╔══

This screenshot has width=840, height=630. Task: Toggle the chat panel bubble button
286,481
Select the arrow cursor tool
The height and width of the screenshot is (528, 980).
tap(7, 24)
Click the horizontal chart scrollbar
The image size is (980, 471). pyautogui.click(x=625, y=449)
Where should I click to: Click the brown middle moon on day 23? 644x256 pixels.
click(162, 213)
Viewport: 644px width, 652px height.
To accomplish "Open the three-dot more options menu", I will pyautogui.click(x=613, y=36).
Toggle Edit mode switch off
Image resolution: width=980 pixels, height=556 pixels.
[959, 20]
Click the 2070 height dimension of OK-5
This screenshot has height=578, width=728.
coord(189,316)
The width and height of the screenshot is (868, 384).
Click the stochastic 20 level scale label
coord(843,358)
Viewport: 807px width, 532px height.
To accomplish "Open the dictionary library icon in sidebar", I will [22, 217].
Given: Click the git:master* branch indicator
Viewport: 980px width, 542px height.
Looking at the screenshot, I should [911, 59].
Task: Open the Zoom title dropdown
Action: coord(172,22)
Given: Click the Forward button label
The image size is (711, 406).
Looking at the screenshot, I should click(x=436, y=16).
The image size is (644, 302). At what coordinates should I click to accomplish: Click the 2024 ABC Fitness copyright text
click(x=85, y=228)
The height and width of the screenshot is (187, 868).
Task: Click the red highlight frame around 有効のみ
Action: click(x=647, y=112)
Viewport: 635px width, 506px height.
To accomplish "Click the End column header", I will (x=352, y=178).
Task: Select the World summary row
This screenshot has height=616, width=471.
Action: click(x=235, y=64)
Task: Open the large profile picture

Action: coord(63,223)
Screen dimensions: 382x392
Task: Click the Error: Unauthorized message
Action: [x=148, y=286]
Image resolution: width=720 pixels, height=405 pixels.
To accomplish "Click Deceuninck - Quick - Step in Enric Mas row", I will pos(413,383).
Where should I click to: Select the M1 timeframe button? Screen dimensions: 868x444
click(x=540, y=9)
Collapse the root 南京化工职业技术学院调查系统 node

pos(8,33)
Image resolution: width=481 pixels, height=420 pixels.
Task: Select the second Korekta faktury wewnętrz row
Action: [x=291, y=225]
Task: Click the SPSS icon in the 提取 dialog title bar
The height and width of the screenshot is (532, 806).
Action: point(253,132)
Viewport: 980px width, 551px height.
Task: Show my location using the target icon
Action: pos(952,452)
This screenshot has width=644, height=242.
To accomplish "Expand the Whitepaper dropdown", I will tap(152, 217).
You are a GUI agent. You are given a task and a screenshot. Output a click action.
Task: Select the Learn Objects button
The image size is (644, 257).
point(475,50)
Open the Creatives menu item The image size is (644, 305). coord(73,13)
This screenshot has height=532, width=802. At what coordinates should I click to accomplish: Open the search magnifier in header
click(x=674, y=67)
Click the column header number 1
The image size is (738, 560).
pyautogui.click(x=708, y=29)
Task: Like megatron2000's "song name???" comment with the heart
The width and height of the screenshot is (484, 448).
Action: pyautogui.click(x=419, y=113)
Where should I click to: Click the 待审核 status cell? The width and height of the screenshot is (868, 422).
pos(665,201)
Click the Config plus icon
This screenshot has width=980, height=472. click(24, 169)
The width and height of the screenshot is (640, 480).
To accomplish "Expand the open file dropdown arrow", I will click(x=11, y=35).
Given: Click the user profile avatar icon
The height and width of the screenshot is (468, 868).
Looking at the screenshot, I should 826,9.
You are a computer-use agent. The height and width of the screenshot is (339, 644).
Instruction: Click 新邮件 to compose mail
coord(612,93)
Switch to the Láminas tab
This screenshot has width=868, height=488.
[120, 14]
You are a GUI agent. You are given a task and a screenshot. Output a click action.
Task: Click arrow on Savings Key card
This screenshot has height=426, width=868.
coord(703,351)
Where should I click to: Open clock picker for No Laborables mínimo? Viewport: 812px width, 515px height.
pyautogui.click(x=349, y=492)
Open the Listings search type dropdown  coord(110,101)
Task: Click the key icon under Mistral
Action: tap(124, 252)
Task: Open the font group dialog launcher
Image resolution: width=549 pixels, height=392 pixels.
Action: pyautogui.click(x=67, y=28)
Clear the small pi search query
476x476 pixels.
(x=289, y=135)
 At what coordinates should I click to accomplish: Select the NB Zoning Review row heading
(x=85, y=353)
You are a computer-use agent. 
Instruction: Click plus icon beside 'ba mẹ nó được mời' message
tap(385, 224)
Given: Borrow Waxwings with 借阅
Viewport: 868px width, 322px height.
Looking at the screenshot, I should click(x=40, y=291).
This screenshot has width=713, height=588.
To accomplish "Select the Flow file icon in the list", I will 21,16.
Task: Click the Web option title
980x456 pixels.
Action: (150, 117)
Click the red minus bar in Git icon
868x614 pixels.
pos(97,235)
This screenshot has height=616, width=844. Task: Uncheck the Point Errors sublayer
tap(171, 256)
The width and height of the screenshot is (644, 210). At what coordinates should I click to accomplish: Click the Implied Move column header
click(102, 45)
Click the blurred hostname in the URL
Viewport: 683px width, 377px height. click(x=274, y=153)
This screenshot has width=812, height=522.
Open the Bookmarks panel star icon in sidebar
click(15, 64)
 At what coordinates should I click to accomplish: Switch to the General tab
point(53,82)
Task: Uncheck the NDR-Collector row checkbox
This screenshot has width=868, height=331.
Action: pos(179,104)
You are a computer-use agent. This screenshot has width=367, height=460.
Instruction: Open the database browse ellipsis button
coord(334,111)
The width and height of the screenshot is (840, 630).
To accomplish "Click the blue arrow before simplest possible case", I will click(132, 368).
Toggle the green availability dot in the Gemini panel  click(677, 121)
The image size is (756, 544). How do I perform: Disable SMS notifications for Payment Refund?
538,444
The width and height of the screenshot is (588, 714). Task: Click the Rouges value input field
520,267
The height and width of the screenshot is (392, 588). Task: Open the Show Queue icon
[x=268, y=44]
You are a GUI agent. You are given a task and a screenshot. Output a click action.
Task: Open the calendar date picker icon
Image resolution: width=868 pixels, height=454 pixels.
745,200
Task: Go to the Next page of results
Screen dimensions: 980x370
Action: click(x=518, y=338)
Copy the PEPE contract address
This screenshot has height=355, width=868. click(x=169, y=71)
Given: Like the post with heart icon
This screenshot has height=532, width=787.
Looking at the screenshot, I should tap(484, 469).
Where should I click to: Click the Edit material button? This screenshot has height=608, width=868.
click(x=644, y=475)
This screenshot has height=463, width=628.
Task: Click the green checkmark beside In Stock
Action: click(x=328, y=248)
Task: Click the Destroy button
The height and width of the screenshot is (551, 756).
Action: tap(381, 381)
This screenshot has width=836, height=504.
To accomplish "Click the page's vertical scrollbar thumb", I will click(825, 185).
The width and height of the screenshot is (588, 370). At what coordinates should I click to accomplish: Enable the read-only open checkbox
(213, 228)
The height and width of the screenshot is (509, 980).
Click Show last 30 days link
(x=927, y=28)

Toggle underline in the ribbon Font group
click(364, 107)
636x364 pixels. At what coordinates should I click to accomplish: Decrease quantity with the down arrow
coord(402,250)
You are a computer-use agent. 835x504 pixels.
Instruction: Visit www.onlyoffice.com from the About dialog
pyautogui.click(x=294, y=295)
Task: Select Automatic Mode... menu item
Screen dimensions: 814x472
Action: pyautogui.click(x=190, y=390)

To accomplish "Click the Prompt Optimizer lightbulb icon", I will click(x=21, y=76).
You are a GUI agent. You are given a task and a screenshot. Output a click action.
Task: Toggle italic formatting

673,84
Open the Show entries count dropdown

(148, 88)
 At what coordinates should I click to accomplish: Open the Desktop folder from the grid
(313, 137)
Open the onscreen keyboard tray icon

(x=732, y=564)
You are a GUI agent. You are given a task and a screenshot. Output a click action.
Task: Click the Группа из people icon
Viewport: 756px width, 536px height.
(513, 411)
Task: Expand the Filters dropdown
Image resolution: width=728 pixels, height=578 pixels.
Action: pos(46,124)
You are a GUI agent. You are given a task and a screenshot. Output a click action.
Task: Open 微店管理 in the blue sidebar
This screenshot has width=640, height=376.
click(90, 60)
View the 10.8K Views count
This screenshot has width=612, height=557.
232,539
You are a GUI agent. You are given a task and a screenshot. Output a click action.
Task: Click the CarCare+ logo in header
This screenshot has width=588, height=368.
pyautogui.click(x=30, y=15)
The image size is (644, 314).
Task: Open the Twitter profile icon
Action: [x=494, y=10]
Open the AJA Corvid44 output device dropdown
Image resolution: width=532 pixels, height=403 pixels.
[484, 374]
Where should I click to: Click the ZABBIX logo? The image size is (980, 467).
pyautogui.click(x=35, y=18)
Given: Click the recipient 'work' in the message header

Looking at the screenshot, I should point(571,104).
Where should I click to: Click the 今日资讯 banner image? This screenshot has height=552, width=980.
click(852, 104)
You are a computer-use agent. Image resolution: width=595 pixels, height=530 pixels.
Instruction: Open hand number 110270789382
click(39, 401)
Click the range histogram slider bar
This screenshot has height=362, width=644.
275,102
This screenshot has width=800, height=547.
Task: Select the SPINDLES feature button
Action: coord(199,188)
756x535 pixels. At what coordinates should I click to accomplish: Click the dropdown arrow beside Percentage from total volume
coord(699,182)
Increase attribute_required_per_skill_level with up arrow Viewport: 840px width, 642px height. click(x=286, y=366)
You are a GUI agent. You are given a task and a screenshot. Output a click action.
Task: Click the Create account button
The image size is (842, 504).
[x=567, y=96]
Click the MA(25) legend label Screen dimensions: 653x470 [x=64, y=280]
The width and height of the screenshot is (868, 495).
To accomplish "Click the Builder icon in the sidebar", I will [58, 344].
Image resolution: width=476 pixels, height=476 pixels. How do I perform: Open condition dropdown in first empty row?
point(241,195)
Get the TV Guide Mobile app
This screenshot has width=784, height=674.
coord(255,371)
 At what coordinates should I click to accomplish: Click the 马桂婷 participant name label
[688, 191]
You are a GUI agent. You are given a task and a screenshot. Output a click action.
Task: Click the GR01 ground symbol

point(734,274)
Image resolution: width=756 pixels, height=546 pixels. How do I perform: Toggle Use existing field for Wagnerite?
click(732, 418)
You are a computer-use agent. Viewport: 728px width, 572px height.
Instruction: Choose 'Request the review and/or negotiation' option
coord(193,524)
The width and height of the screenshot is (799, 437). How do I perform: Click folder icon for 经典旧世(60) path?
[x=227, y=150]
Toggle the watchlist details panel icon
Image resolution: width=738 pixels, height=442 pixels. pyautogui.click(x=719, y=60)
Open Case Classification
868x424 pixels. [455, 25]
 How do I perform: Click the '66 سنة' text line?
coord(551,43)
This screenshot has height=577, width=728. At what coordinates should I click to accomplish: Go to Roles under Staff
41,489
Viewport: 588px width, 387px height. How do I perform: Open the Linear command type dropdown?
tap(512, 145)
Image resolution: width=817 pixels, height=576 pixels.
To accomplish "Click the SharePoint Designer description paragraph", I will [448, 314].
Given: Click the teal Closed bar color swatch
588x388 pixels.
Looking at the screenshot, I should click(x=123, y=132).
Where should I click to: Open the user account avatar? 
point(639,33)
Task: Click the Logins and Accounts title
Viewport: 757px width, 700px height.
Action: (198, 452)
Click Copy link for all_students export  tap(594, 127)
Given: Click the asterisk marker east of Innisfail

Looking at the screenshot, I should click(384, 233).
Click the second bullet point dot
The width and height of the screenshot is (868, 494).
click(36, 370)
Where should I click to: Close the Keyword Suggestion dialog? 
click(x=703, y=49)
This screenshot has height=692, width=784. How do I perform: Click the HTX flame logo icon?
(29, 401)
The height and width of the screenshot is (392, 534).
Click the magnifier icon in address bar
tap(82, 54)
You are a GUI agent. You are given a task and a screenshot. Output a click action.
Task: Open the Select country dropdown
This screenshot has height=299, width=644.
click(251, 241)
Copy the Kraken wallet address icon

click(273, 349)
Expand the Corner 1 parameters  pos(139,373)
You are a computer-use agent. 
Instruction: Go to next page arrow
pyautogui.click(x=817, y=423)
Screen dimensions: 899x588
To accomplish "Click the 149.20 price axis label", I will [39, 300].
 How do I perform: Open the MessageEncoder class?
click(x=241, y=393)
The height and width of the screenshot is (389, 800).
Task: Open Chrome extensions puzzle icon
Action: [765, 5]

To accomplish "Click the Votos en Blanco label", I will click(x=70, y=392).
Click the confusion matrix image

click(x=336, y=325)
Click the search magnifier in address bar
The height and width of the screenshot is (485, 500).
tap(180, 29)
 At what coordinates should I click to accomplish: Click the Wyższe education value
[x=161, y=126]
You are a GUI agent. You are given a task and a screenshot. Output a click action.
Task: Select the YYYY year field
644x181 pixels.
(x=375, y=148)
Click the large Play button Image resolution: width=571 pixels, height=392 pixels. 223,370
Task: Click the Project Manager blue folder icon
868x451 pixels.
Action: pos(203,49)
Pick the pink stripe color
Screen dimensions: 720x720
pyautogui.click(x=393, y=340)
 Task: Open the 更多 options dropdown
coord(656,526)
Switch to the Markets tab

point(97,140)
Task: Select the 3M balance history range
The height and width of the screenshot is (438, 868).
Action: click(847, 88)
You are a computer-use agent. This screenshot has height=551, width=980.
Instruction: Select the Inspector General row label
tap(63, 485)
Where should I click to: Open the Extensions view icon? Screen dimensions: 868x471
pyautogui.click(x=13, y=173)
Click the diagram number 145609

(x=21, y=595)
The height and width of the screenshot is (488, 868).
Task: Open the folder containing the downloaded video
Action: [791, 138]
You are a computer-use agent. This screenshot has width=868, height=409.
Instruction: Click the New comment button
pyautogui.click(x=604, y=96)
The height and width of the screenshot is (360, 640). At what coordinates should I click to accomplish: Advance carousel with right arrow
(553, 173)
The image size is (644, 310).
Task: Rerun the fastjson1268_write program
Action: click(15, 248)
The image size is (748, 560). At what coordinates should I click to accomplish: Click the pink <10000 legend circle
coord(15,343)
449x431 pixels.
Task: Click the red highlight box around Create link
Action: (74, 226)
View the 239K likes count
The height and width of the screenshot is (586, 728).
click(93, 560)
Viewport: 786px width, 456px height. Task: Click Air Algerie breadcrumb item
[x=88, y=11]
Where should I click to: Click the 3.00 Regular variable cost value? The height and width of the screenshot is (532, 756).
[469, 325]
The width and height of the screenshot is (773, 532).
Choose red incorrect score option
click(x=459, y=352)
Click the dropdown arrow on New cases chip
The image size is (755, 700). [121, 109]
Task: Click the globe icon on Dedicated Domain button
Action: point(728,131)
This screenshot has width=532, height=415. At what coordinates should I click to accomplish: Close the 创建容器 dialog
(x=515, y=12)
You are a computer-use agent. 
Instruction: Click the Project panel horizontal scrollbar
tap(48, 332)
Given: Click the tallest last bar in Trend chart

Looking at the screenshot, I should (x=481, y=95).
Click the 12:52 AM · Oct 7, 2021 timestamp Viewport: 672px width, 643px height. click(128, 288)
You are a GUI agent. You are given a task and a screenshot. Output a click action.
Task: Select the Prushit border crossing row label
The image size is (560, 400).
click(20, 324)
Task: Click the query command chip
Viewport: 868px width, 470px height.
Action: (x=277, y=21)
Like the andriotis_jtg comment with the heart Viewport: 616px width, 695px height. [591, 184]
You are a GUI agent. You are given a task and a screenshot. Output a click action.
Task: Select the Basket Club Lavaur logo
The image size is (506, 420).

╚══

• **Activity**
Copy all the lines from the data above that hold the word "blue".

• **Solution to this task**
To accomplish "Click the blue arrow before simplest possible case", I will click(132, 368).
Task: Open 微店管理 in the blue sidebar
Task: Click the Project Manager blue folder icon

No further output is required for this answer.